Agua con gas

Agua con gasGetty Images

Un vasito de agua con gas puede mejorar la digestión, según explica Blanca García-Orea

El agua con gas se ha consolidado como una de las alternativas al alza entre los consumidores que buscan reducir el consumo de refrescos sin renunciar a una bebida con mayor atractivo que el agua del grifo. Su popularidad creciente responde a una combinación de factores: ofrece una experiencia más estimulante y, al mismo tiempo, evita el contenido azucarado y calórico de otras opciones.

Además de no aportar calorías ni azúcares añadidos, recientes investigaciones sugieren que podría favorecer la pérdida de peso al mejorar la absorción y el metabolismo de la glucosa, según un estudio publicado en la revista BMJ Nutrition, Prevention & Health.

Se sabe que el agua carbonatada produce sensación de saciedad, ayuda a controlar el apetito y podría acelerar la digestión, al tiempo que reduce los niveles de glucosa en sangre. Por ello, se ha considerado como un posible aliado en los planes de adelgazamiento.

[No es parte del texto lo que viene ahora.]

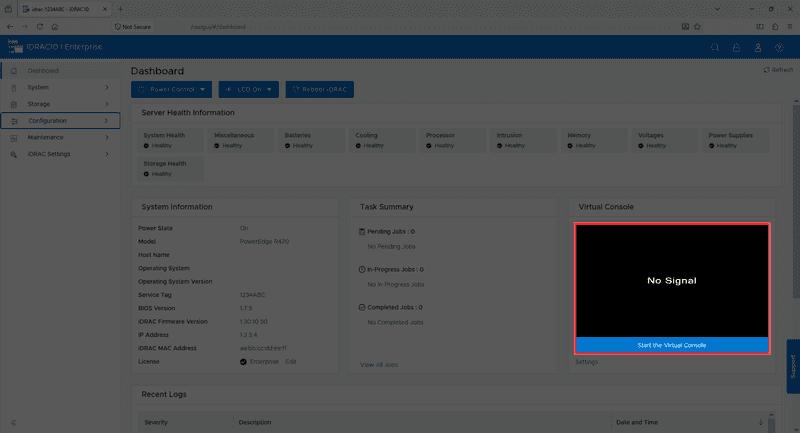
Task: Expand the Storage sidebar item
Action: [x=61, y=104]
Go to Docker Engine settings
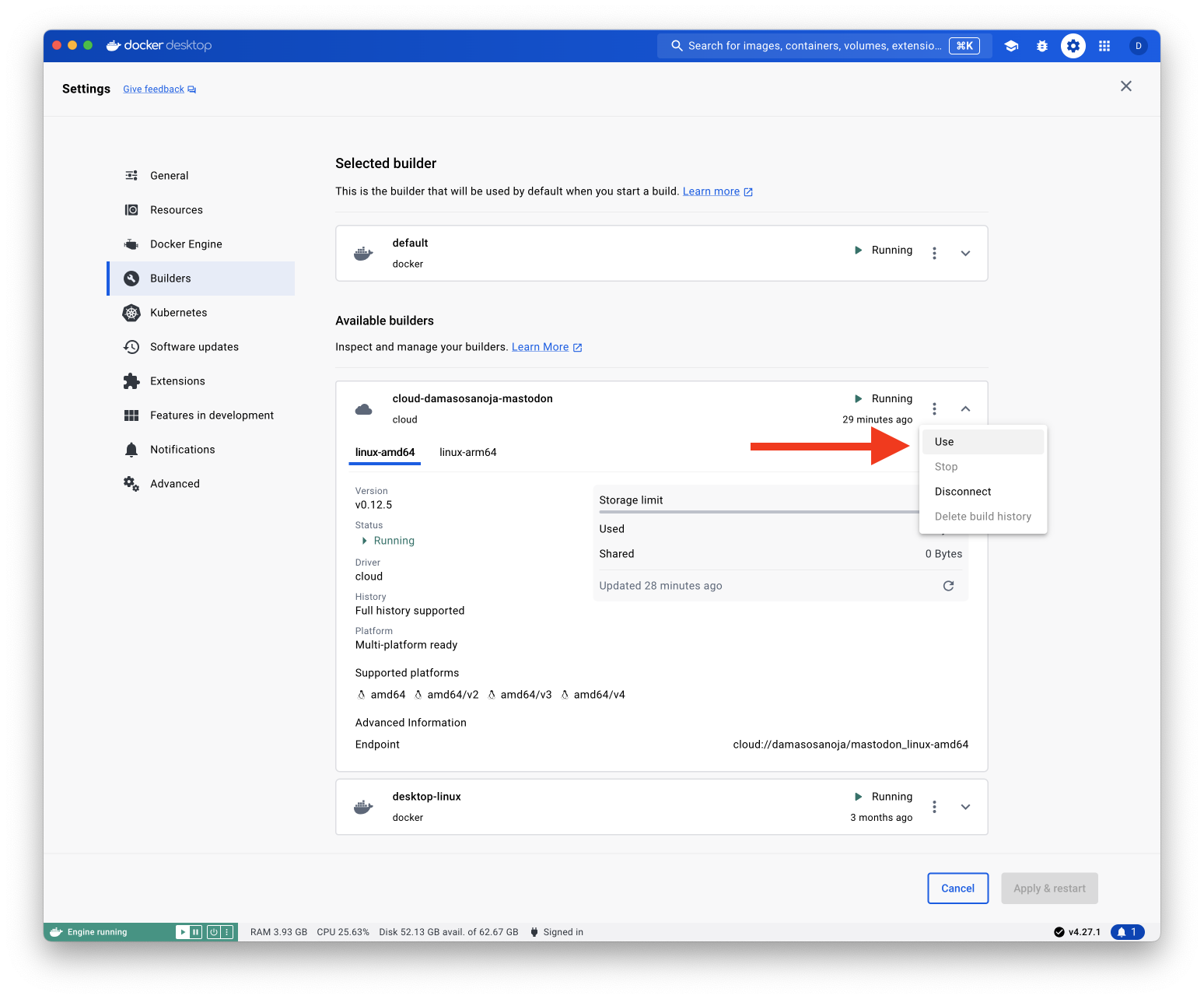 point(186,244)
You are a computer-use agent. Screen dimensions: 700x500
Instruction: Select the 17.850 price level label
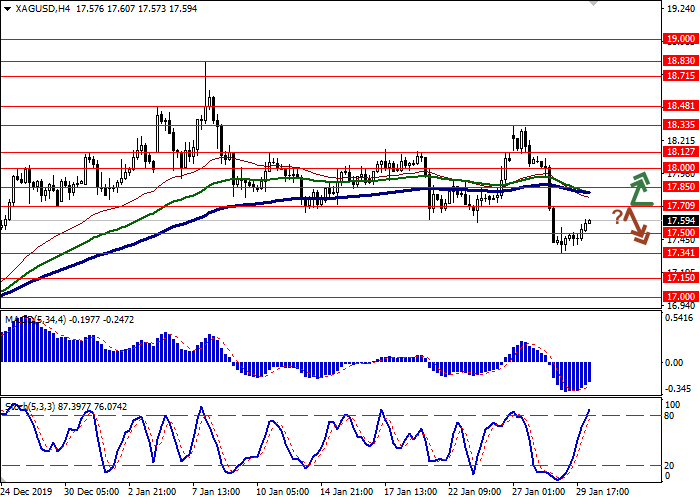tap(679, 187)
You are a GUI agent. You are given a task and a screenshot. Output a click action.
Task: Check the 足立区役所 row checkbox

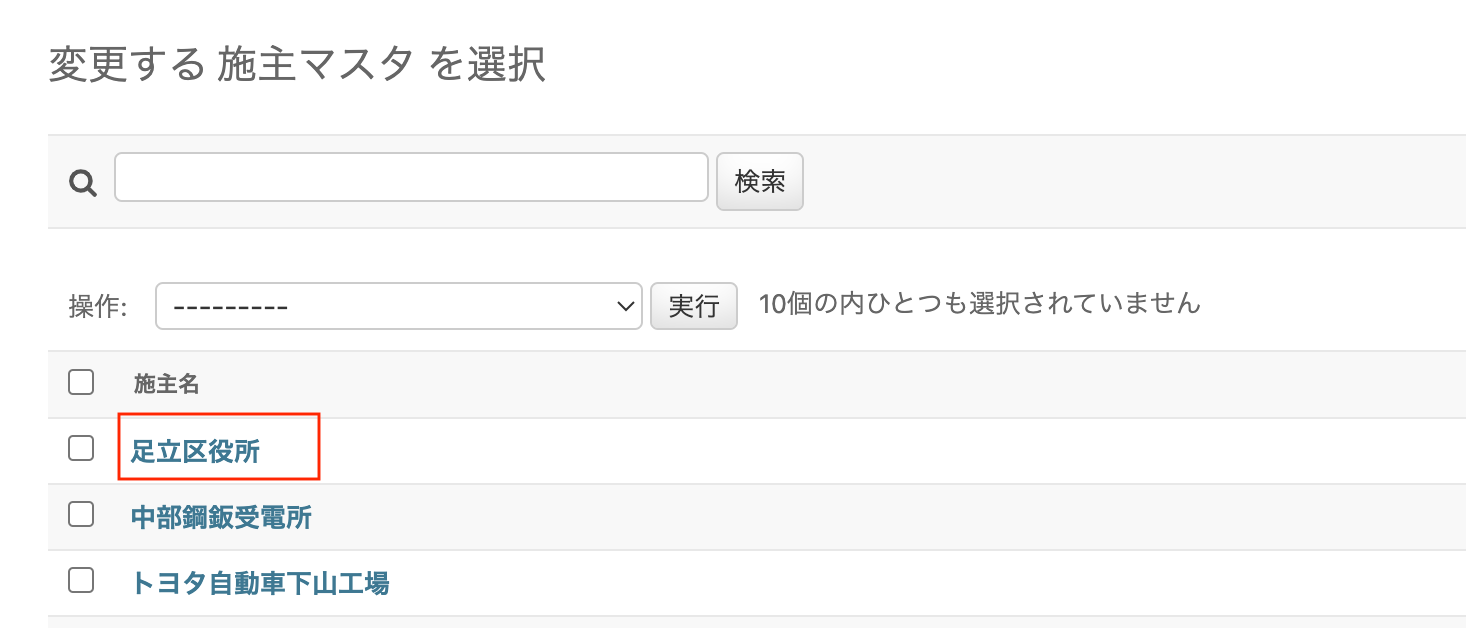tap(81, 449)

La experta en nutrición digestiva y hormonal Blanca García-Orea, conocida en redes sociales como Blancanutri, explica que, además, el agua con gas puede contribuir a aliviar algunos problemas digestivos, favorecer la expulsión de gases y, en consecuencia, reducir la sensación de hinchazón abdominal. Esto se debe a que, al contener dióxido de carbono, puede estimular ciertos procesos digestivos. Cuando ese dióxido de carbono llega al estómago, se transforma en ácido carbónico, y ese cambio puede favorecer la liberación de ácido clorhídrico, una sustancia esencial para descomponer los alimentos, especialmente las proteínas, y para facilitar la absorción de vitaminas y minerales.

Tomar un pequeño vaso de agua con gas antes de las comidas puede servir para activar la digestión y mejorar algunas molestias que suelen aparecer cuando el estómago no tiene la acidez suficiente.

Beber sin excederse

No obstante, conviene no excederse. Beber más de un vaso puede tener el efecto contrario y aumentar la sensación de gases, así como la distensión abdominal.

Una investigación del Centro de Diálisis, Hospital de Neurocirugía Tesseikai, Shijonawate, en Japón, afirmaba que beber agua carbonatada puede tener algunos efectos sobre el sistema digestivo, especialmente en personas con estómagos sensibles o con afecciones gastrointestinales preexistentes. Las principales preocupaciones incluyen hinchazón, gases y, en algunos casos, exacerbación de ciertos síntomas asociados con trastornos digestivos, como el síndrome del intestino irritable o la enfermedad por reflujo gastroesofágico.

«La moderación es clave para evitar las molestias y al mismo tiempo disfrutar de los posibles beneficios metabólicos del agua carbonatada», concluyen los expertos.